- **What to produce**
The response must contain the complete data, printed exactly.

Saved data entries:
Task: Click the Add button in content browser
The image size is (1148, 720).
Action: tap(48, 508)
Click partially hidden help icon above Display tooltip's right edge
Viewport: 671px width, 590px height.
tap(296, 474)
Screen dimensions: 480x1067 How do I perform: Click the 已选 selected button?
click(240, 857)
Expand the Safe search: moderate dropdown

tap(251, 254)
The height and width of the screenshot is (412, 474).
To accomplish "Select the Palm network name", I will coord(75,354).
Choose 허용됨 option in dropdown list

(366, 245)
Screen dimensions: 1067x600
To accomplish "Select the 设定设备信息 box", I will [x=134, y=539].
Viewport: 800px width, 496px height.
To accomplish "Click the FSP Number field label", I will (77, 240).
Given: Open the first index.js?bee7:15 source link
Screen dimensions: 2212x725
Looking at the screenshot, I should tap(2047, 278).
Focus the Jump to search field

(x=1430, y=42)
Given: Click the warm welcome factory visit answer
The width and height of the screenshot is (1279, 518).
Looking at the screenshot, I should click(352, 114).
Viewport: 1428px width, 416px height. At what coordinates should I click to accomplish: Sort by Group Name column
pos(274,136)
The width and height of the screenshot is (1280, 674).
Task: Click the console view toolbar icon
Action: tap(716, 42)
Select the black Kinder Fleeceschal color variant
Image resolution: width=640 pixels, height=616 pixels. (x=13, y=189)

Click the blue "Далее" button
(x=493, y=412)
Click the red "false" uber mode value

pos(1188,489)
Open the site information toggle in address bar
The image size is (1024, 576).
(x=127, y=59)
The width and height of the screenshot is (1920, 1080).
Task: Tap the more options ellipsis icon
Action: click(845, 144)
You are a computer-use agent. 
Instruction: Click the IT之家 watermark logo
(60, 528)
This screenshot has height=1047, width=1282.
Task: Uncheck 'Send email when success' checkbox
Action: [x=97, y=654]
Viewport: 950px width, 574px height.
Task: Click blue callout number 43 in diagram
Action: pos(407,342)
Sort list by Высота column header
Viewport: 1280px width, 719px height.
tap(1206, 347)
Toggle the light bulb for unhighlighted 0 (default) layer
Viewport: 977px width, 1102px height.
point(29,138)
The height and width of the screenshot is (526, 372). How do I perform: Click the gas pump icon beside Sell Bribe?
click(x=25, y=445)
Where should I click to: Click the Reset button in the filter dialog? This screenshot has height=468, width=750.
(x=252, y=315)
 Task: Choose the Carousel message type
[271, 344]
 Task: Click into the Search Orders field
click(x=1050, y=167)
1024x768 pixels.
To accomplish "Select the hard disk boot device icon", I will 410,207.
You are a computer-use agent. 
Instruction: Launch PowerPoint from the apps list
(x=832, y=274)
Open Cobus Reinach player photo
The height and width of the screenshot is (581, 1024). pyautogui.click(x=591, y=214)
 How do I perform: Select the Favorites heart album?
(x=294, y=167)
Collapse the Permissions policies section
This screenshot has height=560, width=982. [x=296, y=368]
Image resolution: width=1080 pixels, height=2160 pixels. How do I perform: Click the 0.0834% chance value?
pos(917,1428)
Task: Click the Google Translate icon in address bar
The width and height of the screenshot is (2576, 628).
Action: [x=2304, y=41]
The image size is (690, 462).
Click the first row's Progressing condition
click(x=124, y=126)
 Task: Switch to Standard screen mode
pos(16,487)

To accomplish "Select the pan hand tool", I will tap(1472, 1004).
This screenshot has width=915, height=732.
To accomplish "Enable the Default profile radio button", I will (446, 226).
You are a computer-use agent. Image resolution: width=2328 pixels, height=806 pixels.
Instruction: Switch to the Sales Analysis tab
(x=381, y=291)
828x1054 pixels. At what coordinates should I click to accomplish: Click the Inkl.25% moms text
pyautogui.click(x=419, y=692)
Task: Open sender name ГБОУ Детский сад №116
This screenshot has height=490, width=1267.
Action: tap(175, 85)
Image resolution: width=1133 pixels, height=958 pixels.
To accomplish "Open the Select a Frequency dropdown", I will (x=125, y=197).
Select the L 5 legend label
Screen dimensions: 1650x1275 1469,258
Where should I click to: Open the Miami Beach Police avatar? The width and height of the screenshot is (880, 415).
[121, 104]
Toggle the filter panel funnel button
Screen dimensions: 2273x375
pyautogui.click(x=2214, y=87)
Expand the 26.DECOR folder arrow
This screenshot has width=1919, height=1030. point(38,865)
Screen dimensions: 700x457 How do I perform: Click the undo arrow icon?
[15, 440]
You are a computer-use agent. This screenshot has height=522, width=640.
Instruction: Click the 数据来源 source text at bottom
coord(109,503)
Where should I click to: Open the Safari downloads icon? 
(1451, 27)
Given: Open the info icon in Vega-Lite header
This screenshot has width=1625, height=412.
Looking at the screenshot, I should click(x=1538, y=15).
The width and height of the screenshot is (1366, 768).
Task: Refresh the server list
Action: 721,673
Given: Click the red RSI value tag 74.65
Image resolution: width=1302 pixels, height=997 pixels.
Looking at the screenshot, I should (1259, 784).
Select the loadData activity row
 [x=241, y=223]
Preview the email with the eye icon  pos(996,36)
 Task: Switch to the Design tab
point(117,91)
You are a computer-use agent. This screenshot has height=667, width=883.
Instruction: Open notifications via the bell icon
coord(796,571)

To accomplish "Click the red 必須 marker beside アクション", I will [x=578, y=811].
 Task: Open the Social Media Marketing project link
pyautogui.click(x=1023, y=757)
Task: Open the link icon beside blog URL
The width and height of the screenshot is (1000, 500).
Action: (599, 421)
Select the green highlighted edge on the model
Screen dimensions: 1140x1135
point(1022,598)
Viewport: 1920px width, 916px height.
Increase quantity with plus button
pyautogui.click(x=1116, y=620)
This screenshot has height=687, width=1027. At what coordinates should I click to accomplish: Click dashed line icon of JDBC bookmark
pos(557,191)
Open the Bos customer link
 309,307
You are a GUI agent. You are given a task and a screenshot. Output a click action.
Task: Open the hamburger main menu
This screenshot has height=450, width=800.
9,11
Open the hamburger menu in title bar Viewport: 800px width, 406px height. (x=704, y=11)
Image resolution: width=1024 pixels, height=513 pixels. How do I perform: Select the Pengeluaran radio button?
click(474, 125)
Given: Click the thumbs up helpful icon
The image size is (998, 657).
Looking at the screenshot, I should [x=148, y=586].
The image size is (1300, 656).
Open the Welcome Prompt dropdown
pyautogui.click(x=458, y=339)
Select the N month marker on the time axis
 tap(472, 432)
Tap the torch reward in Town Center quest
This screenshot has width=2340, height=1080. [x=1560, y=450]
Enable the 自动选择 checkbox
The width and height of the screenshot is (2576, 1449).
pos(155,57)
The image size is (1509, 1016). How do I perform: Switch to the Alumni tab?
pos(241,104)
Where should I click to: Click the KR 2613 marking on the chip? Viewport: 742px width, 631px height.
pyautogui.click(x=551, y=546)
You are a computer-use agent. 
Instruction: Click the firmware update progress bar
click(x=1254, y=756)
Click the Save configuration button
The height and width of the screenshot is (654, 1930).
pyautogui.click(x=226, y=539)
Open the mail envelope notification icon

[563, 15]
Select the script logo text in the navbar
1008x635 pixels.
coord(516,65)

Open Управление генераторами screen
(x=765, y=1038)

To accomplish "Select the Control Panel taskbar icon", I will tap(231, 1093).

- **The answer**
Task: Click the Add button in content browser
The image size is (1148, 720).
Action: tap(48, 508)
Click partially hidden help icon above Display tooltip's right edge
Viewport: 671px width, 590px height.
tap(296, 474)
Screen dimensions: 480x1067 How do I perform: Click the 已选 selected button?
click(240, 857)
Expand the Safe search: moderate dropdown

tap(251, 254)
The height and width of the screenshot is (412, 474).
To accomplish "Select the Palm network name", I will coord(75,354).
Choose 허용됨 option in dropdown list

(366, 245)
Screen dimensions: 1067x600
To accomplish "Select the 设定设备信息 box", I will [x=134, y=539].
Viewport: 800px width, 496px height.
To accomplish "Click the FSP Number field label", I will (77, 240).
Given: Open the first index.js?bee7:15 source link
Screen dimensions: 2212x725
Looking at the screenshot, I should tap(2047, 278).
Focus the Jump to search field

(x=1430, y=42)
Given: Click the warm welcome factory visit answer
The width and height of the screenshot is (1279, 518).
Looking at the screenshot, I should click(352, 114).
Viewport: 1428px width, 416px height. At what coordinates should I click to accomplish: Sort by Group Name column
pos(274,136)
The width and height of the screenshot is (1280, 674).
Task: Click the console view toolbar icon
Action: tap(716, 42)
Select the black Kinder Fleeceschal color variant
Image resolution: width=640 pixels, height=616 pixels. (x=13, y=189)

Click the blue "Далее" button
(x=493, y=412)
Click the red "false" uber mode value

pos(1188,489)
Open the site information toggle in address bar
The image size is (1024, 576).
(x=127, y=59)
The width and height of the screenshot is (1920, 1080).
Task: Tap the more options ellipsis icon
Action: click(845, 144)
You are a computer-use agent. 
Instruction: Click the IT之家 watermark logo
(60, 528)
This screenshot has height=1047, width=1282.
Task: Uncheck 'Send email when success' checkbox
Action: [x=97, y=654]
Viewport: 950px width, 574px height.
Task: Click blue callout number 43 in diagram
Action: pos(407,342)
Sort list by Высота column header
Viewport: 1280px width, 719px height.
tap(1206, 347)
Toggle the light bulb for unhighlighted 0 (default) layer
Viewport: 977px width, 1102px height.
point(29,138)
The height and width of the screenshot is (526, 372). How do I perform: Click the gas pump icon beside Sell Bribe?
click(x=25, y=445)
Where should I click to: Click the Reset button in the filter dialog? This screenshot has height=468, width=750.
(x=252, y=315)
 Task: Choose the Carousel message type
[271, 344]
 Task: Click into the Search Orders field
click(x=1050, y=167)
1024x768 pixels.
To accomplish "Select the hard disk boot device icon", I will 410,207.
You are a computer-use agent. 
Instruction: Launch PowerPoint from the apps list
(x=832, y=274)
Open Cobus Reinach player photo
The height and width of the screenshot is (581, 1024). pyautogui.click(x=591, y=214)
 How do I perform: Select the Favorites heart album?
(x=294, y=167)
Collapse the Permissions policies section
This screenshot has height=560, width=982. [x=296, y=368]
Image resolution: width=1080 pixels, height=2160 pixels. How do I perform: Click the 0.0834% chance value?
pos(917,1428)
Task: Click the Google Translate icon in address bar
The width and height of the screenshot is (2576, 628).
Action: [x=2304, y=41]
The image size is (690, 462).
Click the first row's Progressing condition
click(x=124, y=126)
 Task: Switch to Standard screen mode
pos(16,487)

To accomplish "Select the pan hand tool", I will tap(1472, 1004).
This screenshot has width=915, height=732.
To accomplish "Enable the Default profile radio button", I will (446, 226).
You are a computer-use agent. Image resolution: width=2328 pixels, height=806 pixels.
Instruction: Switch to the Sales Analysis tab
(x=381, y=291)
828x1054 pixels. At what coordinates should I click to accomplish: Click the Inkl.25% moms text
pyautogui.click(x=419, y=692)
Task: Open sender name ГБОУ Детский сад №116
This screenshot has height=490, width=1267.
Action: tap(175, 85)
Image resolution: width=1133 pixels, height=958 pixels.
To accomplish "Open the Select a Frequency dropdown", I will (x=125, y=197).
Select the L 5 legend label
Screen dimensions: 1650x1275 1469,258
Where should I click to: Open the Miami Beach Police avatar? The width and height of the screenshot is (880, 415).
[121, 104]
Toggle the filter panel funnel button
Screen dimensions: 2273x375
pyautogui.click(x=2214, y=87)
Expand the 26.DECOR folder arrow
This screenshot has width=1919, height=1030. point(38,865)
Screen dimensions: 700x457 How do I perform: Click the undo arrow icon?
[15, 440]
You are a computer-use agent. This screenshot has height=522, width=640.
Instruction: Click the 数据来源 source text at bottom
coord(109,503)
Where should I click to: Open the Safari downloads icon? 
(1451, 27)
Given: Open the info icon in Vega-Lite header
This screenshot has width=1625, height=412.
Looking at the screenshot, I should click(x=1538, y=15).
The width and height of the screenshot is (1366, 768).
Task: Refresh the server list
Action: 721,673
Given: Click the red RSI value tag 74.65
Image resolution: width=1302 pixels, height=997 pixels.
Looking at the screenshot, I should (1259, 784).
Select the loadData activity row
 [x=241, y=223]
Preview the email with the eye icon  pos(996,36)
 Task: Switch to the Design tab
point(117,91)
You are a computer-use agent. This screenshot has height=667, width=883.
Instruction: Open notifications via the bell icon
coord(796,571)

To accomplish "Click the red 必須 marker beside アクション", I will [x=578, y=811].
 Task: Open the Social Media Marketing project link
pyautogui.click(x=1023, y=757)
Task: Open the link icon beside blog URL
The width and height of the screenshot is (1000, 500).
Action: (599, 421)
Select the green highlighted edge on the model
Screen dimensions: 1140x1135
point(1022,598)
Viewport: 1920px width, 916px height.
Increase quantity with plus button
pyautogui.click(x=1116, y=620)
This screenshot has height=687, width=1027. At what coordinates should I click to accomplish: Click dashed line icon of JDBC bookmark
pos(557,191)
Open the Bos customer link
 309,307
You are a GUI agent. You are given a task and a screenshot. Output a click action.
Task: Open the hamburger main menu
This screenshot has height=450, width=800.
9,11
Open the hamburger menu in title bar Viewport: 800px width, 406px height. (x=704, y=11)
Image resolution: width=1024 pixels, height=513 pixels. How do I perform: Select the Pengeluaran radio button?
click(474, 125)
Given: Click the thumbs up helpful icon
The image size is (998, 657).
Looking at the screenshot, I should [x=148, y=586].
The image size is (1300, 656).
Open the Welcome Prompt dropdown
pyautogui.click(x=458, y=339)
Select the N month marker on the time axis
 tap(472, 432)
Tap the torch reward in Town Center quest
This screenshot has width=2340, height=1080. [x=1560, y=450]
Enable the 自动选择 checkbox
The width and height of the screenshot is (2576, 1449).
pos(155,57)
The image size is (1509, 1016). How do I perform: Switch to the Alumni tab?
pos(241,104)
Where should I click to: Click the KR 2613 marking on the chip? Viewport: 742px width, 631px height.
pyautogui.click(x=551, y=546)
You are a computer-use agent. 
Instruction: Click the firmware update progress bar
click(x=1254, y=756)
Click the Save configuration button
The height and width of the screenshot is (654, 1930).
pyautogui.click(x=226, y=539)
Open the mail envelope notification icon

[563, 15]
Select the script logo text in the navbar
1008x635 pixels.
coord(516,65)

Open Управление генераторами screen
(x=765, y=1038)

To accomplish "Select the Control Panel taskbar icon", I will tap(231, 1093).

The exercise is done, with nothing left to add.